The Howling Hex: Earth Junk

The Howling Hex
Earth Junk
Drag City
2008-09-23

Like the youngest child born after three older siblings — one cantankerous and achingly hip, one popular and overachieving, and one dumb-but-fun — Neil Michael Hagerty’s Howling Hex don’t always seem like they know which legacy they want to live up to.
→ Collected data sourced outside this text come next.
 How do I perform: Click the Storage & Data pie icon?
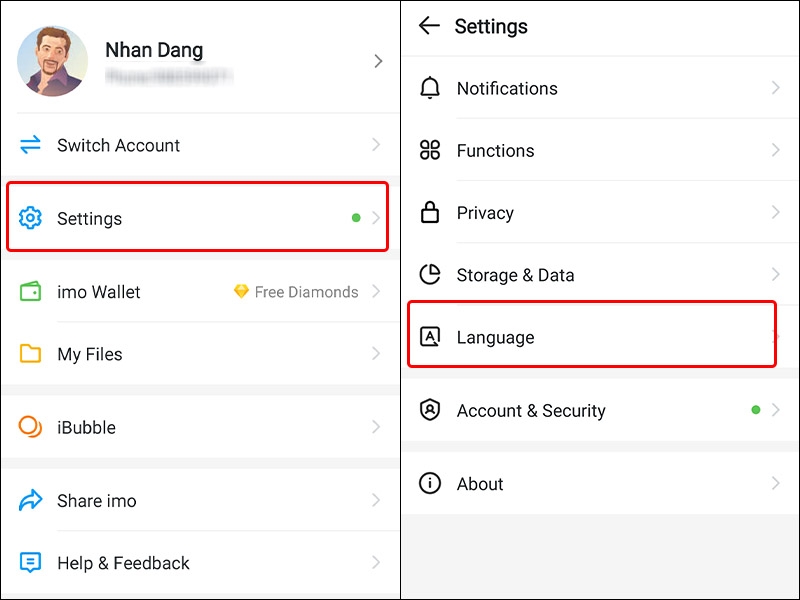pos(430,274)
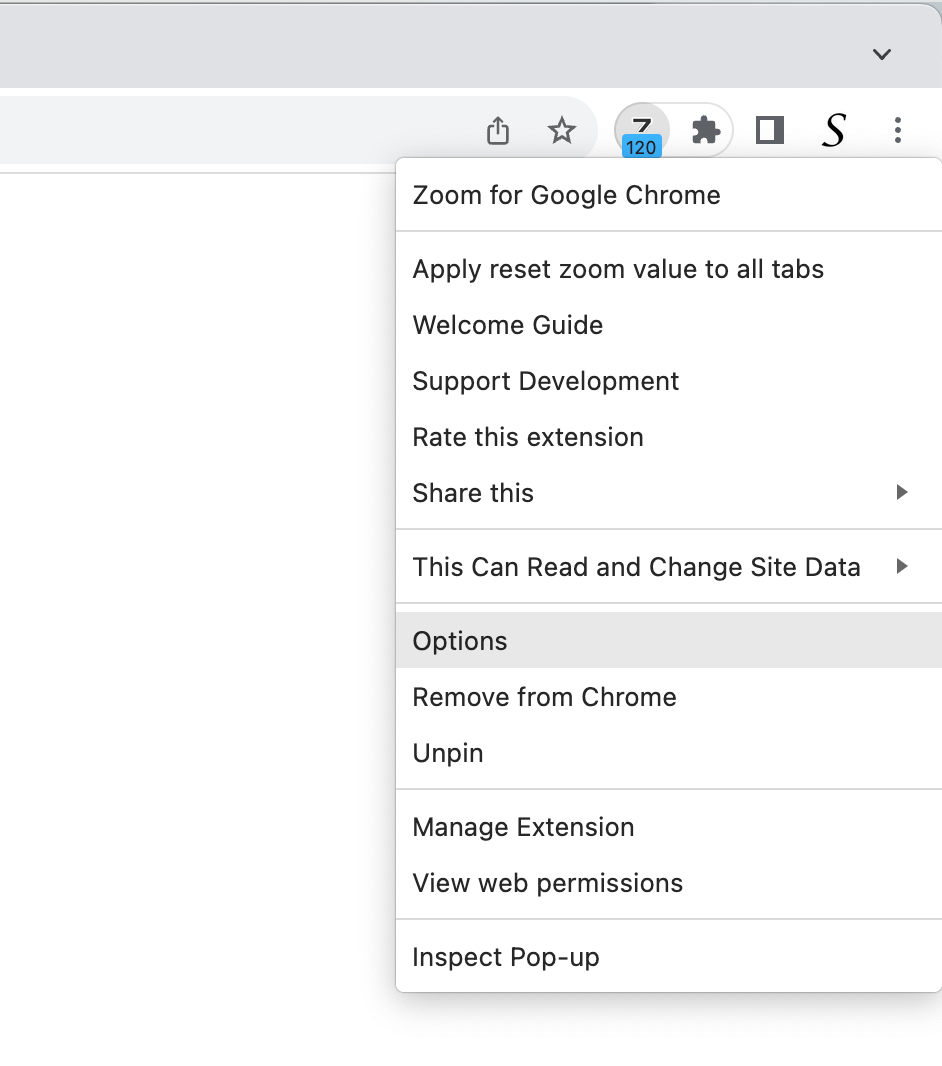Click the S-shaped extension icon in the toolbar
This screenshot has height=1066, width=942.
tap(833, 130)
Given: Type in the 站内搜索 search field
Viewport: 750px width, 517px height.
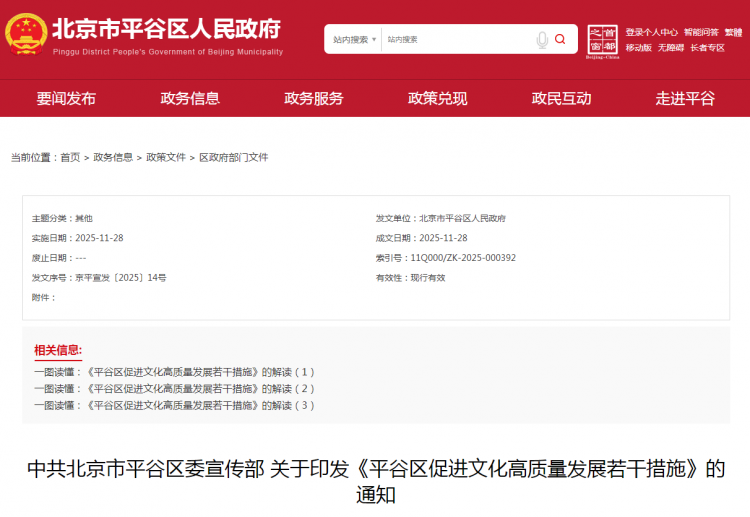Looking at the screenshot, I should coord(455,40).
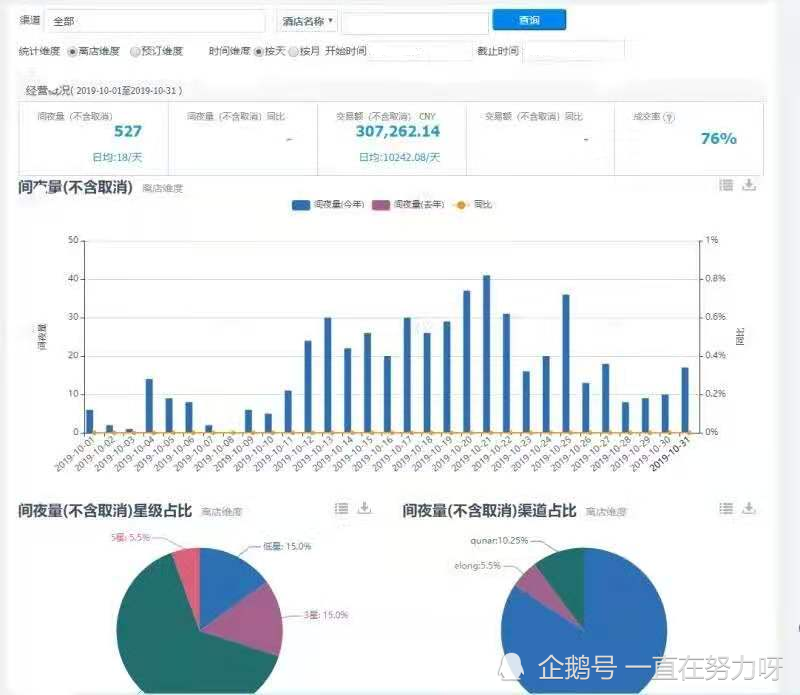Open data view for 星级占比 pie chart

(341, 508)
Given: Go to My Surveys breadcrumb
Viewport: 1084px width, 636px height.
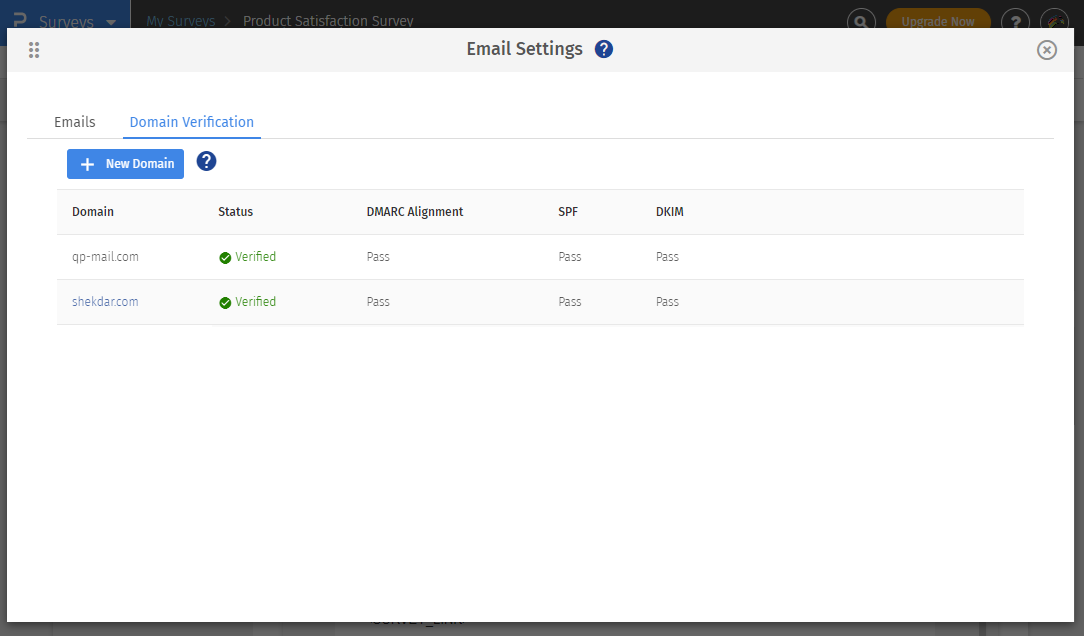Looking at the screenshot, I should (181, 21).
At times, like on their 2005 debut All-Night Fox, the Hex have chosen the path of Hagerty’s first band, Pussy Galore, making a riotous, trashy din with snotty indifference and little care for exhibiting any musicianship. Occasionally they’ve followed in the footsteps of Hagerty’s most famous project, Royal Trux, by making messy, strangely raunchy rock music. And then there have been times when they’ve pilfered elements of Hagerty’s other project, the pseudo-supergroup Weird War, whose scuzzy, pounding, self-titled debut album (Hagerty left the group before their second) was a ravenous dedication to soulful garage rock.

The truth is that the band have shuffled between all three stalls throughout the Howling Hex catalogue. And yet, for the first time in their six album history, none of Hagerty’s previous work is apparent this time around. Earth Junk is more polished that anything Pussy Galore put out, less sexy than Weird War and the excessive, heavy rock of Royal Trux has completely disappeared from view. In fact, Earth Junk bears little in common with anything Howling Hex themselves have put out previously.
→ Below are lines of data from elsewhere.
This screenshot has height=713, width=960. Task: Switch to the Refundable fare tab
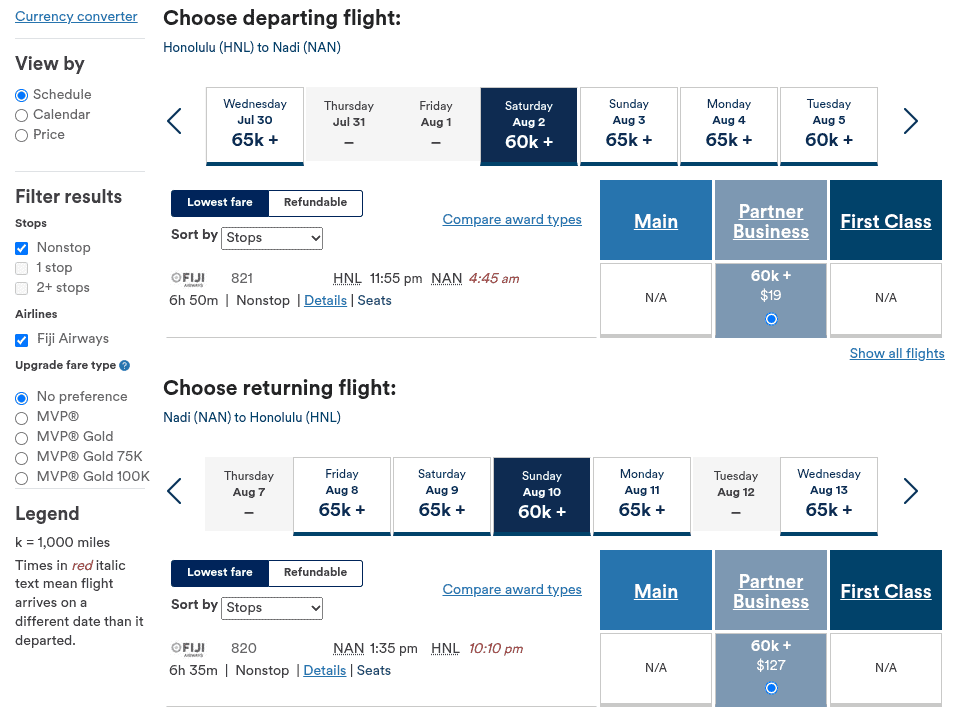[x=315, y=202]
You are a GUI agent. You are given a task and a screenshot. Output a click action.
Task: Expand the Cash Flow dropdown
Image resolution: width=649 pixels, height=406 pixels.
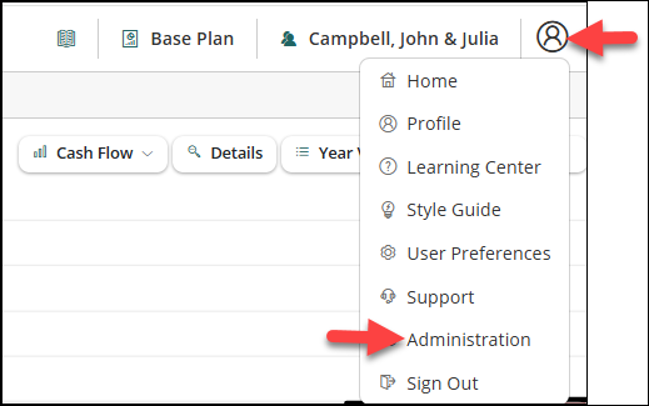pyautogui.click(x=93, y=154)
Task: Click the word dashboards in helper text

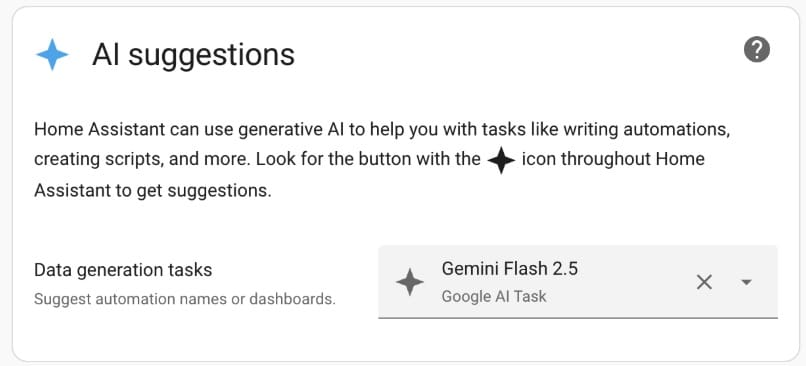Action: 292,299
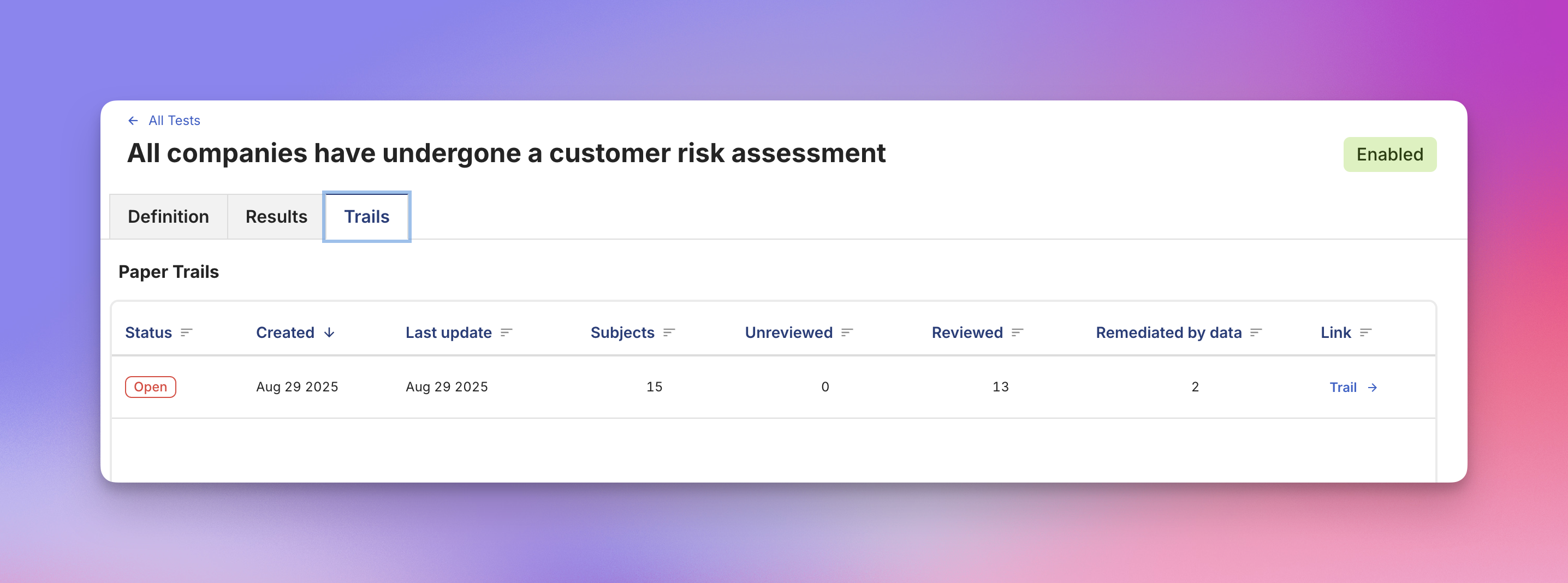Click the Subjects column sort icon
This screenshot has height=583, width=1568.
click(669, 332)
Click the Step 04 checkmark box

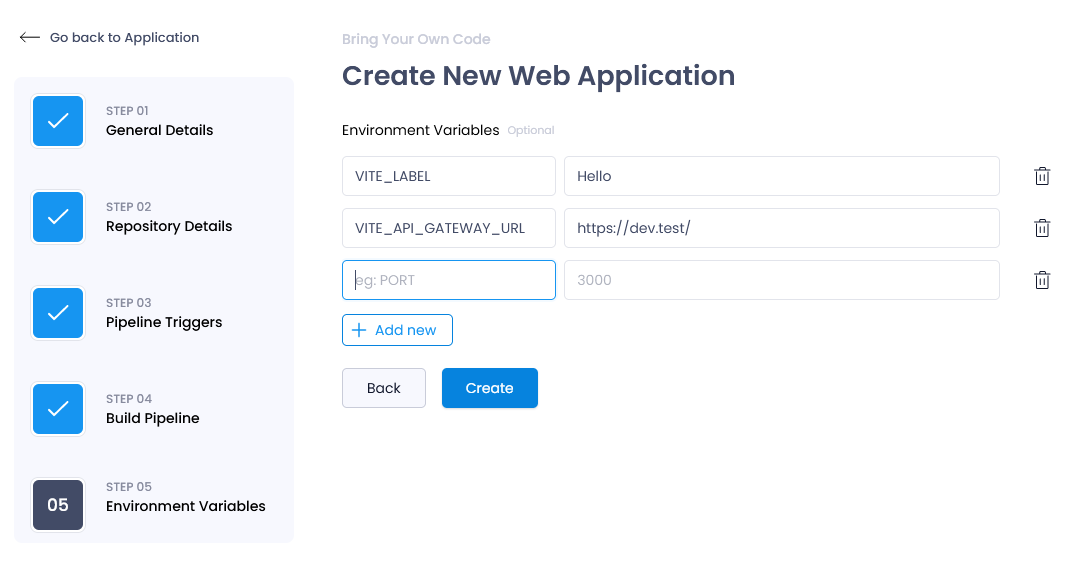[58, 409]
Circular guitar riffs have always been something of a Hagerty trademark and “Annie Get Redzy” is certainly loopy in both senses of the word, but only on instrumental “Sundays Are Ruined Again” does Hagerty truly offer anything like the weird, catchy repetitive riffs and rhythms of You Can’t Beat Tomorrow. No, unlike its predecessors, the spine of Earth Junk comes not from mangled, indistinct guitars but from a circus organ.

“Big Chief Big Wheel” is a blurry fairground polka that is rescued from collapsing beneath the regular Hagerty guitar distortion by a glorious choir chorus. Always a stylistic nomad, Hagerty has never been one to stay around in a single place for too long, but never has he been so fidgety on a single album and, indeed, on single songs.
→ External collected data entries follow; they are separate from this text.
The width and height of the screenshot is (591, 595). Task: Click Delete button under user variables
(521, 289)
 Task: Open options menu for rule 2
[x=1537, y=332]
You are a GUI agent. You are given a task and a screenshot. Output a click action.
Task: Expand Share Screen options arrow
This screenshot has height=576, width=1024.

“Faithful Sister” marks a first for the band and, indeed, for Hagerty: a very tender song voiced, quite beautifully, by Eleanor Whitmore. It’s under two minutes long, but a remarkable centre-piece for the album, with Hagerty, for once, almost completely hushing up the guitar and organ to allow the focus entirely on Whitmore’s gorgeous voice.

In fact, Whitmore is given almost equal billing to Hagerty throughout, dropping back in to provide vocals on the frazzled and hypnotic “Contraband & Betrayal”, where her voice is masked almost entirely by waltzing keyboards and warped guitar, and on “No Good Reason”, where she duets with Hagerty over yet more organ.

Earth Junk veers off into yet another direction towards its conclusion with the meandering and downright creepy “Coffin Up Cash”. Hagerty’s spoken lyrics are unintelligible beneath some unidentified samples, whistles and wild howls. At over six-minutes, it’s the album’s longest track by some distance, but this is no rambling boogie in the same vein of the seven-minute jams that we heard on Nightclub Version of the Eternal. It’s scary, bleak, and hostile.

And just when you think you’ve got a read on Earth Junk, Hagerty rounds the album off with “O Why, Sports Coat?”, a jaunty solo acoustic number. But it’s this restlessness that is turning out to be Howling Hex’s niche. Rather than strive for the idiocy of Pussy Galore, the grunt of Royal Trux or the swagger of Weird War, Hagerty is now content to occupy an entirely different ground.

This alone ought to be enough to pique interest from followers of Hagerty’s career but despite, or perhaps because of, this there’s little on Earth Junk that will draw interest from new fans. But fans of Pussy Galore, Royal Trux, and Weird War will likely be pleasantly surprised by what happens when Neil Michael Hagerty piles more invention onto Howling Hex’s appealing weirdness.